Governor Signs AB 21, Marijuana Clean-Up Bill
Governor Jerry Brown announced that he has signed Assembly Bill 21 (Wood) to fix the inadvertent March 1, 2016, deadline for local governments to have marijuana cultivation ordinances in place. That deadline was accidentally left in legislation that passed last year. Without AB 21, if a local government had missed the March deadline, the state would have become the sole licensing authority for medical marijuana cultivation. The State Assembly voted 73-0 last week to approve the measure and it was immediately sent to the Governor.
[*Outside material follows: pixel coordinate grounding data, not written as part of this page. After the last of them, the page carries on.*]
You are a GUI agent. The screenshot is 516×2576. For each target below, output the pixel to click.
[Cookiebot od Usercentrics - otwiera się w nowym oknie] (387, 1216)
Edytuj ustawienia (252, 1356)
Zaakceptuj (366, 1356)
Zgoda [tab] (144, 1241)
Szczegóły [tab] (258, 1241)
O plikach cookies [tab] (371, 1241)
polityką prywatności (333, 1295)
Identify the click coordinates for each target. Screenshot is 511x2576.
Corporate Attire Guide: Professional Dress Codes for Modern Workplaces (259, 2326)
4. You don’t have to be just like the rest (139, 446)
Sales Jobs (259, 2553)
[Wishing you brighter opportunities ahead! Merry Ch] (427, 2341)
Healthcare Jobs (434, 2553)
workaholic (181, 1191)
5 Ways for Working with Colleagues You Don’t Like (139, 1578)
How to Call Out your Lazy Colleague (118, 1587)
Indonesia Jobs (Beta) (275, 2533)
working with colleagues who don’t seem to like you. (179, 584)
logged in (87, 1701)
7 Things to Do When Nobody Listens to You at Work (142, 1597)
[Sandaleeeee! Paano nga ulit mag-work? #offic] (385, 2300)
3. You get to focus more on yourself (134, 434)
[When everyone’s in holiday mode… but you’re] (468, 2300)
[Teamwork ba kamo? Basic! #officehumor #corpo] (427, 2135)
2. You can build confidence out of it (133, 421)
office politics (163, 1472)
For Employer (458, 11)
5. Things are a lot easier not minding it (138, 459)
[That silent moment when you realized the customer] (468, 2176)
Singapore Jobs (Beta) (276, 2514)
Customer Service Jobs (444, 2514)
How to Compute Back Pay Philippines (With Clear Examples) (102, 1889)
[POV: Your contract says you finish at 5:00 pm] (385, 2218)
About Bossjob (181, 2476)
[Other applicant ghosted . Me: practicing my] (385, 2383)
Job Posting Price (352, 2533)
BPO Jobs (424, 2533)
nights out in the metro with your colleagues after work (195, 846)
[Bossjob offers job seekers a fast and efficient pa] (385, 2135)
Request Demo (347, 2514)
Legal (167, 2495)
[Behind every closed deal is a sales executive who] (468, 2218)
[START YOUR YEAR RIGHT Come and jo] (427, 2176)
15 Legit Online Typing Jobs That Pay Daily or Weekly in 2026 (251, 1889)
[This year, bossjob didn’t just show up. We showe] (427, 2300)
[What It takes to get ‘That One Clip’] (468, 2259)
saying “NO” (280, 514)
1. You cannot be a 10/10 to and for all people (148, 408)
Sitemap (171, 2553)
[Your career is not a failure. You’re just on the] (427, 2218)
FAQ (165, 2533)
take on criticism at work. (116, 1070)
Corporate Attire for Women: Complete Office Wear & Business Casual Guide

CSAC has been urging him to sign it.
Specifically, AB 21 will strike Health and Safety Code Section 11362.777(c)(4), as enacted by AB 243 (Chapter 688, Statutes of 2015), which provides that if a local government does not have land use regulations, or ordinances regulating or prohibiting marijuana cultivation in place by March 1, 2016, the Department of Food and Agriculture will be the default licensing entity for all such jurisdictions.
The March 1 deadline has created significant confusion at the local level resulting in some jurisdictions rushing to enact local regulations ahead of March 1. CSAC has asserted that eliminating the deadline will appropriately allow counties to utilize existing approval processes and timelines when considering their own approach to regulating the cultivation of medical marijuana.
AB 21 will also correct another inadvertent error in AB 243, regarding the last sentence of Health and Safety Code Section 13262.777 (g) which provides local control over personal grows and patient caregiver grows of medical marijuana. While counties were happy to see this provision in AB 243, its inclusion was a mistake and Assembly Member Wood committed to repeal the last sentence of (g) in a letter to the Assembly Journal on the last night of the 2015 legislative session.
Again, while counties would have preferred to see the last sentence in Section (g) retained in full, we were concerned that repealing it entirely could result in the loss of county regulatory control on personal grows as well as threaten the integrity of the other local control provisions included throughout the new medical marijuana regulatory framework.
The amended Section (g) represents a compromise between the cities, counties, police chiefs and patient rights advocates. It specifies the that the existing exemption from State licensure for personal grows and patient caregiver grows does not limit or prevent a city or county from exercising its police authority under the California Constitution Article XI, Section 7. We believe this provision will still allow counties to move forward in their local control efforts with respect to issues involving land-use decisions concerning the cultivation of medical marijuana.